Only a handful of companies are very good about keeping secrets, and they don’t typically announce products at CES. Apple, Inc. has actually had a competing event in January that has even been held back-to-back with CES. In January of 2007, Apple announced the iPhone — a breakthrough new device that dwarfed anything announced at CES that year in terms of sales and overall media hype.
CES Isn’t for Consumers
Even though the word “consumer” is first and foremost in the title of the event, CES isn’t exactly a great place for consumers. CES is about showing the world what your company has to offer in a place that’s jam packed with journalists, bloggers, and other media types that are tasked with sharing that information with the world. CES itself isn’t as much for the fans of these products as it is for other members of the tech industry.
Think about it this way. BlizzCon is for the user. There are tournaments, announcements, games, contests, and a wide variety of exclusive merchandise you can take home with you to show your friends and family just how geeky you are.

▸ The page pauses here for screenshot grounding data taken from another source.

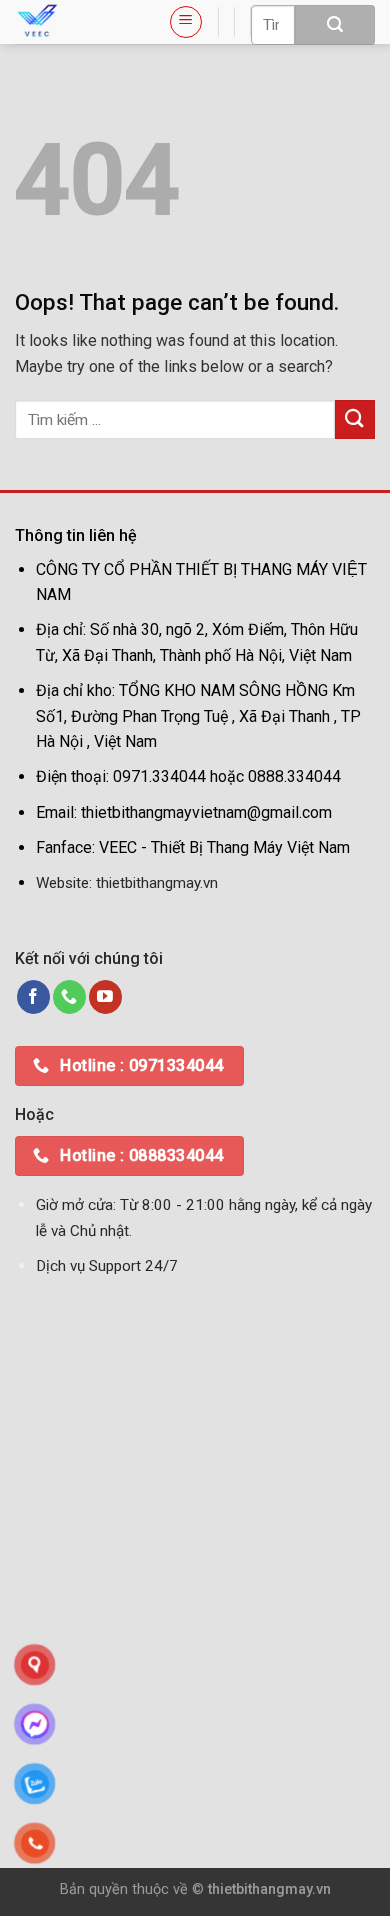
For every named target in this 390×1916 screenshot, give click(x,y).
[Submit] (335, 25)
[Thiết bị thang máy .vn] (76, 22)
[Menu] (186, 22)
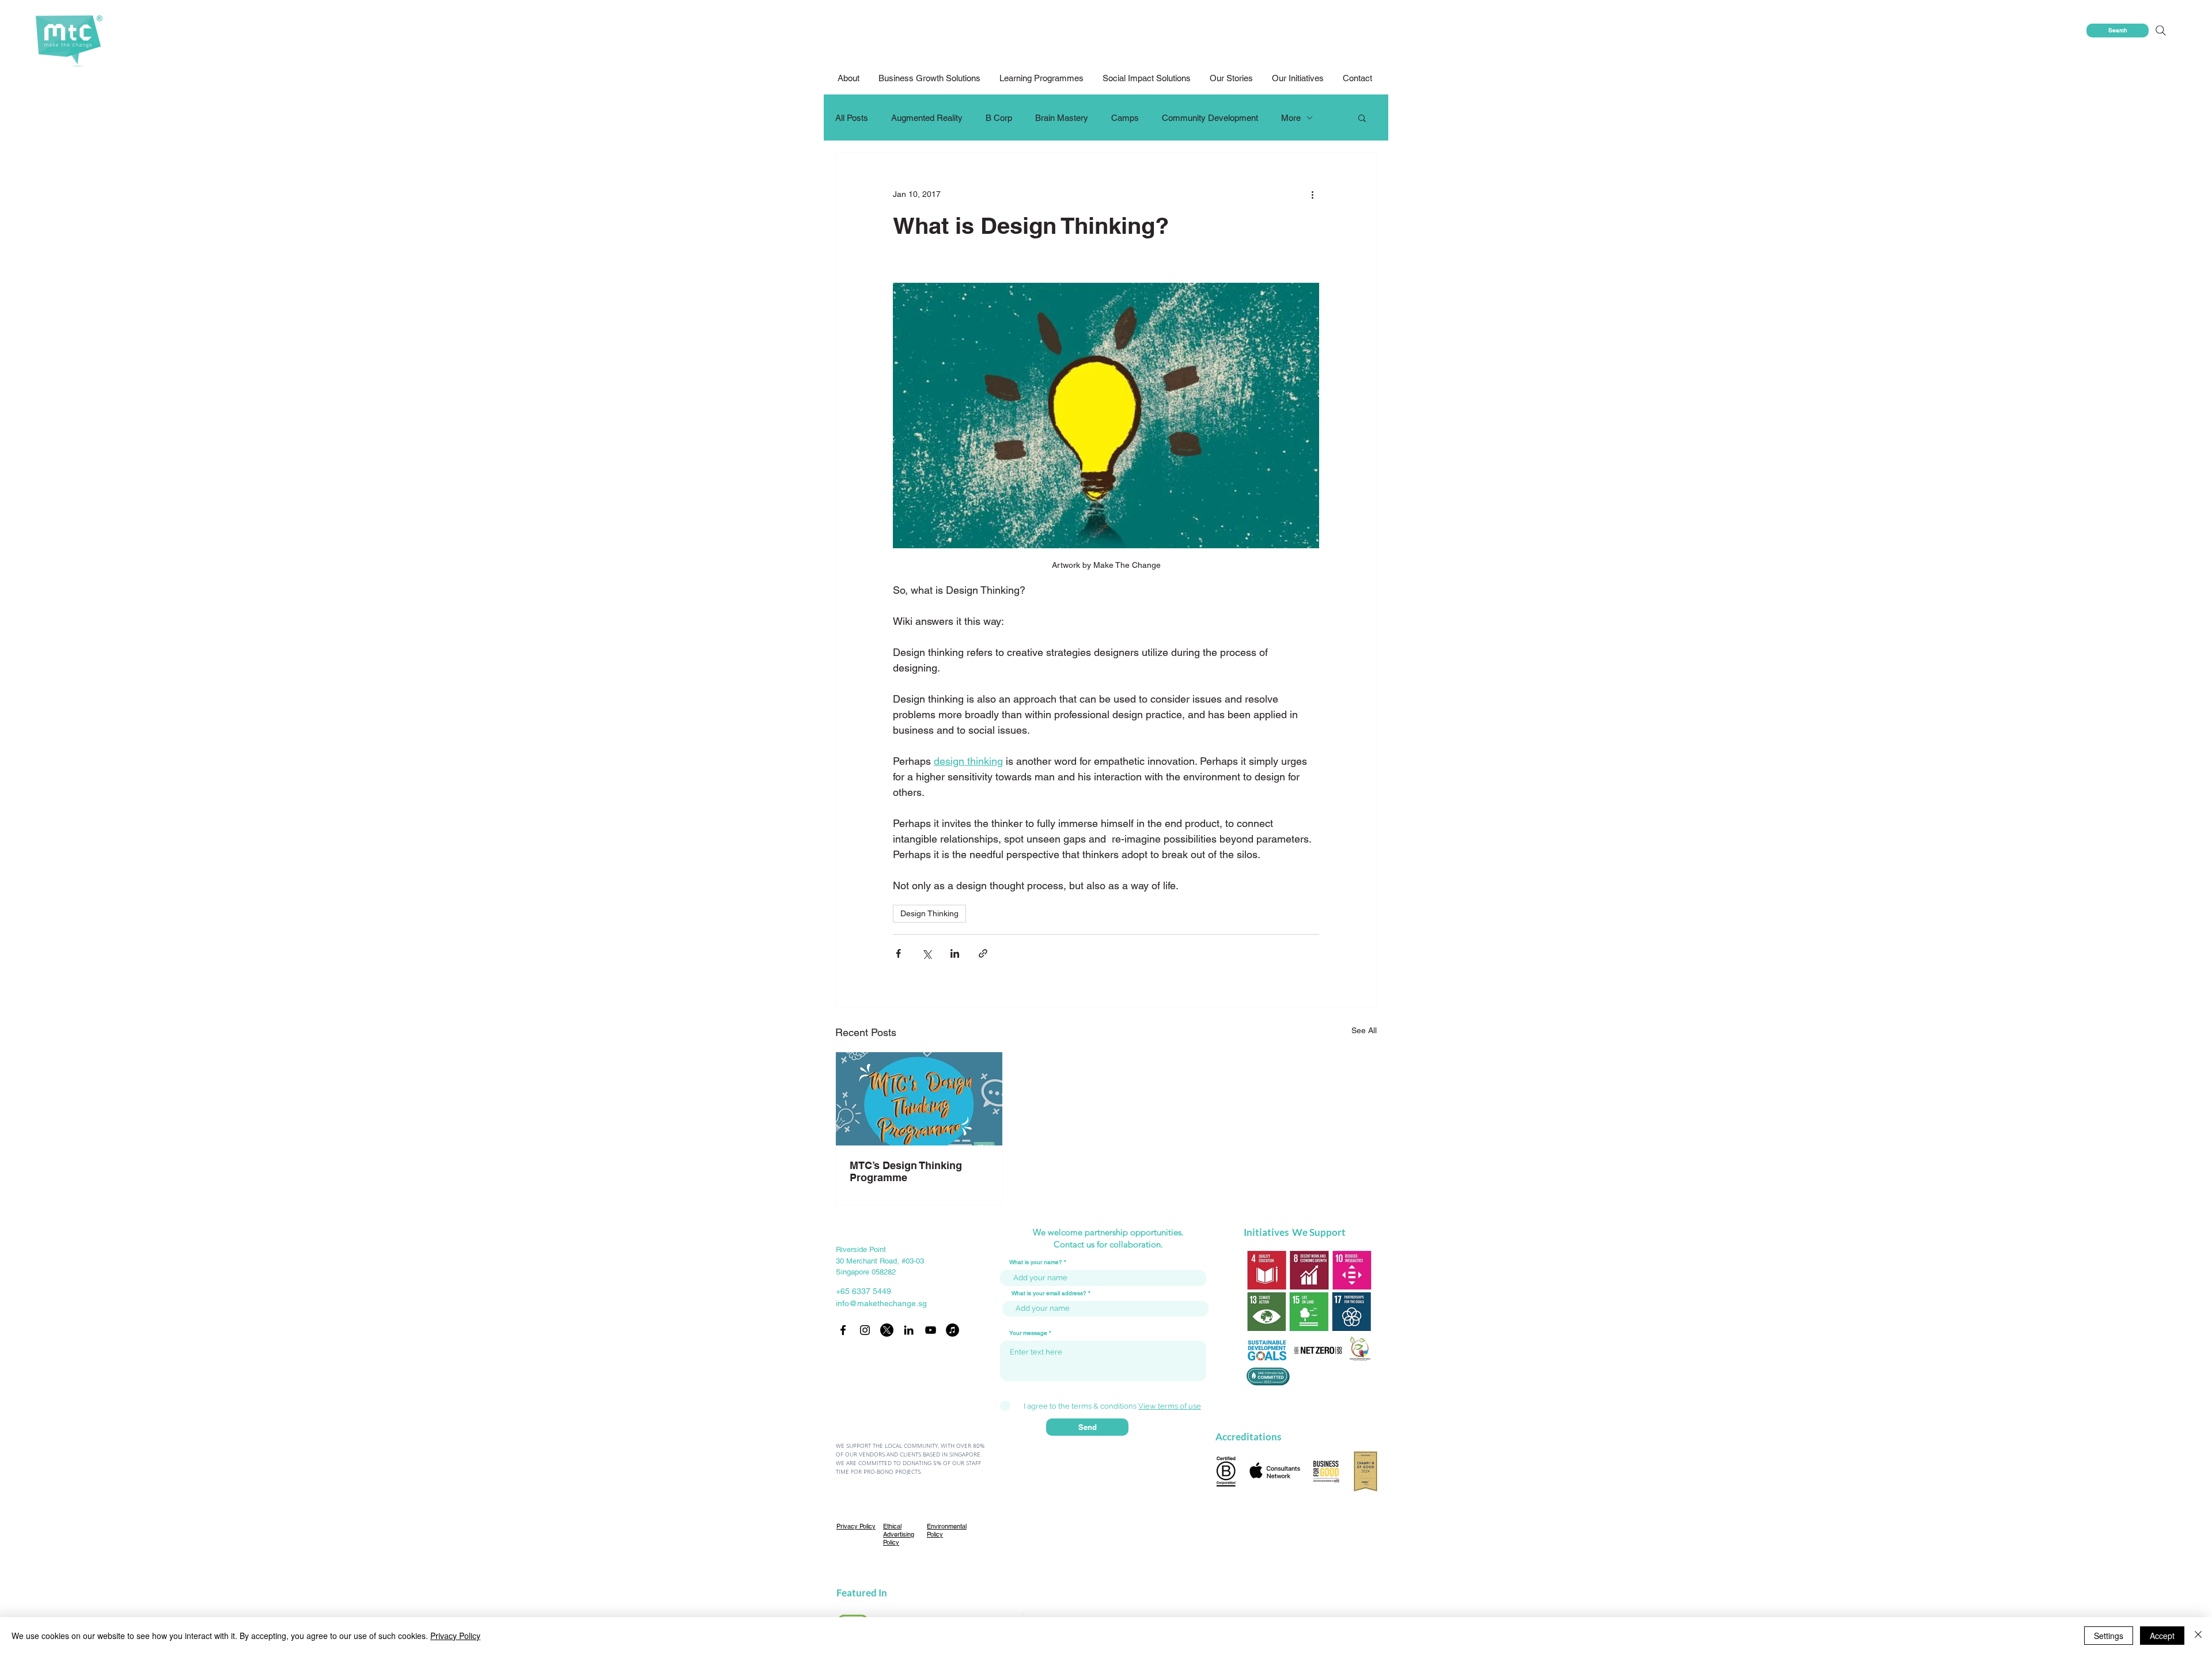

CES is a great place to go and find out about the latest gadget, its specs, and perhaps get some hands-on time with each device as you make your way through the giant expo hall. The difference between the two is clear. CES is meant to be informative and BlizzCon is meant to be fun.
Unless you actively work in the tech industry as either a developer, inventor, manufacturer, journalist, or marketing guru, there isn’t much for you to really take away from CES. Well, that and the fact that CES isn’t open to the public.
As for the consumer part of CES, that comes into play through the coverage of the media and ultimately the products themselves as they become available to the general public. The real benefit of CES for consumers comes from not attending the event, but by sitting back and reading the various tech sites out there covering key announcements as they are made.
CES is Expensive
While attending CES may be free if you register by a certain time, the air fare, ground transportation, lodging, and other accommodations needed to attend the event certainly aren’t. Industry members rarely attend without some form of corporate sponsorship either within their own company or via a third-party sponsor with a shared interest in being seen at the event.
CES itself may be relevant to organizations that wish to make connections and build relationships on a more face-to-face level, and for that reason it may be worth the price of attending. For the vast majority of tech bloggers and lower-level industry members, the trek just might prove to be more of a waste of time.
Press Conferences Are Covered Ad Nauseam
If there is one thing you can count on, it’s CES coverage. Virtually every tech blog online today is typing out at least one or two articles about CES products, predictions, and other random thoughts as CES continues.
The trick to making your blog even better is coming up with content that is both original and useful to the reader. That’s a hard thing to do when you’re reporting on the same event 140,000 other industry professionals are also attending.
As for consumers, this means you’re going to see plenty of information online within seconds of CES opening its doors. Virtually anything and everything you need to know about any product featured at CES will be plastered across the Interwebs. The real trick is avoiding this coverage.